Le délai d'instruction est d'un mois à compter de la réception du dossier complet. La mairie peut prolonger ce délai à deux mois dans certains cas. Sans réponse de la mairie dans ce délai, la déclaration est réputée acceptée (absence de réponse vaut accord tacite). Conservez précieusement votre récépissé daté.
Les cas particuliers en Gironde : zones ABF et secteurs sauvegardés
La Gironde possède un patrimoine architectural et paysager exceptionnel qui génère des contraintes spécifiques. À Bordeaux, classée au patrimoine mondial de l'UNESCO, une large partie du centre-ville est soumise aux avis de l'Architecte des Bâtiments de France (ABF). Les communes du Médoc, de Saint-Émilion et ses environs, de Sauternes ou encore de Blaye disposent également de périmètres de protection. Dans ces zones, l'ABF dispose d'un droit de regard qui peut aboutir à un refus ou à l'imposition de contraintes particulières (panneaux de couleur sombre, intégrés en toiture plutôt que posés en surimposition, etc.).

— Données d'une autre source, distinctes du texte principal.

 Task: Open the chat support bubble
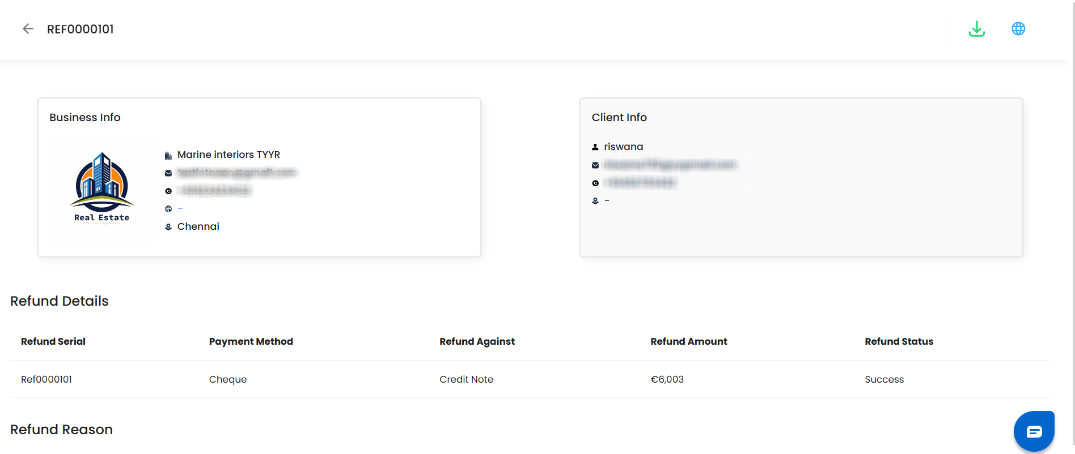click(x=1034, y=431)
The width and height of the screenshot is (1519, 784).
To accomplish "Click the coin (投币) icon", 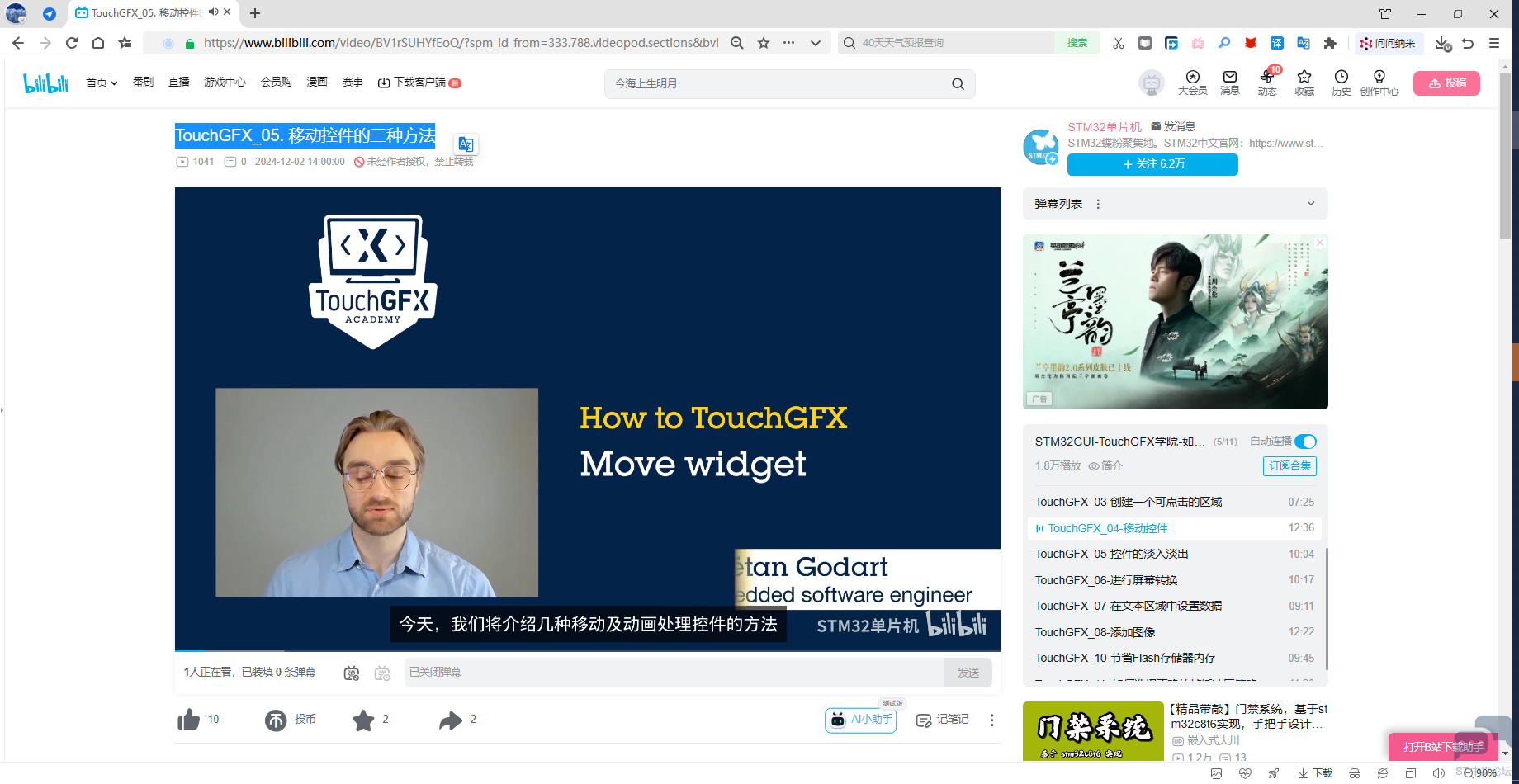I will [276, 720].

Avant de signer quoi que ce soit, vérifiez auprès de votre mairie si votre bien est situé dans un périmètre de protection des monuments historiques, dans une zone de protection du patrimoine architectural urbain et paysager (ZPPAUP), ou dans un site classé. Cette vérification est gratuite et peut vous éviter de financer une installation qui ne pourra jamais être autorisée. Le PLU (Plan Local d'Urbanisme) de votre commune précise également les règles applicables, notamment la Bordeaux Métropole qui dispose de son propre PLU-H.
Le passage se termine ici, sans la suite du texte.